'It was utterly devastating - our baby had just died and he was still in Judy’s womb' - Richard Madeley
British television presenter Richard Madeley – best known for the Richard and Judy daily chat show with his wife - has opened up about their experience of stillbirth.
Madeley and Judy Finnigan have two children together.
But here, he tells the Telegraph newspaper, how the couple lost their first child together.
“Judy was 16 weeks pregnant when she went for a routine scan. It was our first baby together (she had twins from her first marriage) and there had been no cause for concern. But I’ll never forget the nurse hurrying towards me, an agonised expression on her face: “Mr Madeley, you need to come this way…”
“I joined Judy in the examination room. Tears were streaming down her face: “It’s died, Richard. It’s died.”

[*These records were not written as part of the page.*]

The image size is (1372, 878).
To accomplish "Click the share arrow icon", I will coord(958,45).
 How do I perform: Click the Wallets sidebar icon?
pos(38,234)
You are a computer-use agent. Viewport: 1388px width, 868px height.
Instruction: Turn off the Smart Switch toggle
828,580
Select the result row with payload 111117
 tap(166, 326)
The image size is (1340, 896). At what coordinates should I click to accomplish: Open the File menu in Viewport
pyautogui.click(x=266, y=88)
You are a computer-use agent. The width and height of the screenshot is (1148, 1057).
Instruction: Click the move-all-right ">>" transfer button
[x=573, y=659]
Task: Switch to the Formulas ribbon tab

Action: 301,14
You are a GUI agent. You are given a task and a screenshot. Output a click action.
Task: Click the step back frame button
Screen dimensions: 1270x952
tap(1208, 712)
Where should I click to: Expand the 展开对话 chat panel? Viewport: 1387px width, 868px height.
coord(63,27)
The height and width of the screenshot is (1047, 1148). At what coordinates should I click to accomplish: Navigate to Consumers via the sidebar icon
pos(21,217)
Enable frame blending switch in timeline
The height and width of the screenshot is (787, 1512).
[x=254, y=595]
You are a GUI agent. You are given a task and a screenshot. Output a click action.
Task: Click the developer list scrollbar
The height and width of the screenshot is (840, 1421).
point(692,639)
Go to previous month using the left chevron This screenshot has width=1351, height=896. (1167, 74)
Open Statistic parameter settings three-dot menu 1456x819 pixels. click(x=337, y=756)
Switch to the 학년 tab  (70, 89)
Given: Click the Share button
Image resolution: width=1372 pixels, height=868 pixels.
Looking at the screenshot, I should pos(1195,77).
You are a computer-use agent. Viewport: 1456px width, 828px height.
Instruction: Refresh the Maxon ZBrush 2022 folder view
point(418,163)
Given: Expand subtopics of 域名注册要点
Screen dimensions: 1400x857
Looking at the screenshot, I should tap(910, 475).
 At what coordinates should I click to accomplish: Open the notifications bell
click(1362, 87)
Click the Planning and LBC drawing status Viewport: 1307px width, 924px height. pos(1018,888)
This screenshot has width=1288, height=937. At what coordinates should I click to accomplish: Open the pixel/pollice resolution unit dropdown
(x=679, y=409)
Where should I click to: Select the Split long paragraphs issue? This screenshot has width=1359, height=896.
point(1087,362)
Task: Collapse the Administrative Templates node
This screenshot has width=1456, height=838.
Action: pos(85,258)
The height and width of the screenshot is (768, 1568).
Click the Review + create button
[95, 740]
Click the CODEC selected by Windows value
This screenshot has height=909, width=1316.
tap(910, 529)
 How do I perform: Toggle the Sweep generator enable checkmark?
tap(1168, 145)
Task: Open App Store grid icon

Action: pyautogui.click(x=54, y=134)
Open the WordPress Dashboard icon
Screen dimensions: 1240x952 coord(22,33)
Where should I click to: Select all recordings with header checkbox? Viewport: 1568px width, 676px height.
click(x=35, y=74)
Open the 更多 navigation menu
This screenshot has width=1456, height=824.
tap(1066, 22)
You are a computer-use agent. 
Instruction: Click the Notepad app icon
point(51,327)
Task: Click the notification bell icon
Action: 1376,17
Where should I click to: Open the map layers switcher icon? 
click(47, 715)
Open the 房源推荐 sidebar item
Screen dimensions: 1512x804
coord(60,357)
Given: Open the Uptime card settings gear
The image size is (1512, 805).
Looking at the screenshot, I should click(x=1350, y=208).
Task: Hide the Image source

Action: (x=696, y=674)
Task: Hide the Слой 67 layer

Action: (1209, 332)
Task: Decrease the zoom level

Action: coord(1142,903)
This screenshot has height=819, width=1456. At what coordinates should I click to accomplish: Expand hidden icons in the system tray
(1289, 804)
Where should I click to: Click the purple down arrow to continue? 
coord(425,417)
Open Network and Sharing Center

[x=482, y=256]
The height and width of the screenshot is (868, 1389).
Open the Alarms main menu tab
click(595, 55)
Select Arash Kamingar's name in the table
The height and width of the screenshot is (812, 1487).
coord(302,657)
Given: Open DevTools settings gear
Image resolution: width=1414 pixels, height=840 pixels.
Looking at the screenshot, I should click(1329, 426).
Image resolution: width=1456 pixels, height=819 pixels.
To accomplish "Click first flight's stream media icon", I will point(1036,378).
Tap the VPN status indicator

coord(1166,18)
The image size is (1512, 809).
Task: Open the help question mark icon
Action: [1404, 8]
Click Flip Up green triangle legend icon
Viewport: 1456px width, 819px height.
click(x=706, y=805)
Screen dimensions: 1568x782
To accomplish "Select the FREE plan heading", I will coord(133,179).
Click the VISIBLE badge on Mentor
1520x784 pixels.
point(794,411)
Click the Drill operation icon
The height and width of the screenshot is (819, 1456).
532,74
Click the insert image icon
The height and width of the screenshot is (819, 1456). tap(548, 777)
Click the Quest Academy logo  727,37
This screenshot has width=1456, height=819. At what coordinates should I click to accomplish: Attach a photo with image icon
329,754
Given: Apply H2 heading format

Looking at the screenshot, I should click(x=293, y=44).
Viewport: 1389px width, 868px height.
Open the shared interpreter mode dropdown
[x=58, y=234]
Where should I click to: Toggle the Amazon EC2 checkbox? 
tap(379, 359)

“The scan had revealed a perfect foetus with a non-existent heartbeat. Something - we never discovered exactly what – had gone wrong at a critical stage of his development. (The post-mortem revealed we would have had a boy).”
“It was utterly devastating: no warning; no earlier, gentle, indication of the possibility of catastrophe. Our baby had just died. And he was still in Judy’s womb,” he said.
Madeley explained how Judy was induced and she gave birth to their first child “knowing what the grim outcome would be”.
“She was kept in hospital overnight for a second scan (“just to make absolutely sure’”) and was then put into an induced labour. My heart broke for her as I waited outside the delivery room. What a dreadful experience: to go through the motions of childbirth, knowing what the grim outcome would be.”
“As the father, you focus on the mother 100 per cent. Do you need support? You don’t even ask the question; you’re there to support your partner, nothing else.”
“A day or so later, Judy was discharged and we went home, baby-less. It was horrible: empty, cold, defeated and drear.”
The pair then went on holiday to recover but Judy endured “torture” while they were there, Madeley said.
“I booked a week in the south of France, and took her there to find some kind of solace. The sun shone, but every beach restaurant seemed to be crammed with newborns, cooing in their mothers’ arms. It was torture for Judy, and she – like so many mothers of stillborns or miscarriages – blamed herself; felt she’d somehow failed. It was my job – like countless men before and after me – to assure her that she hadn’t.”
“Three months later, Judy was expecting again. It was, as you can imagine, the tensest of pregnancies. She passed the 16 week barrier with flying colours but, as the months went by, any decrease of kicking would prompt panicky trips to hospital.”
“Jack was born on May 19, 1986. He’s a handsome, successful businessman today. As Judy said to him this summer, when we were discussing our lost child: “The thing is Jack, if I’d had him, you wouldn’t be here, would you?”
We have so little control over these things, so we must somehow find acceptance. But as fathers, husbands and partners, our role when tragedy strikes is abundantly clear: support, sustain, cherish and encourage. Yes, of course it’s our loss, too. But it’s infinitely worse for the woman. Uphold her. Love her. But accept that you need to grieve as well.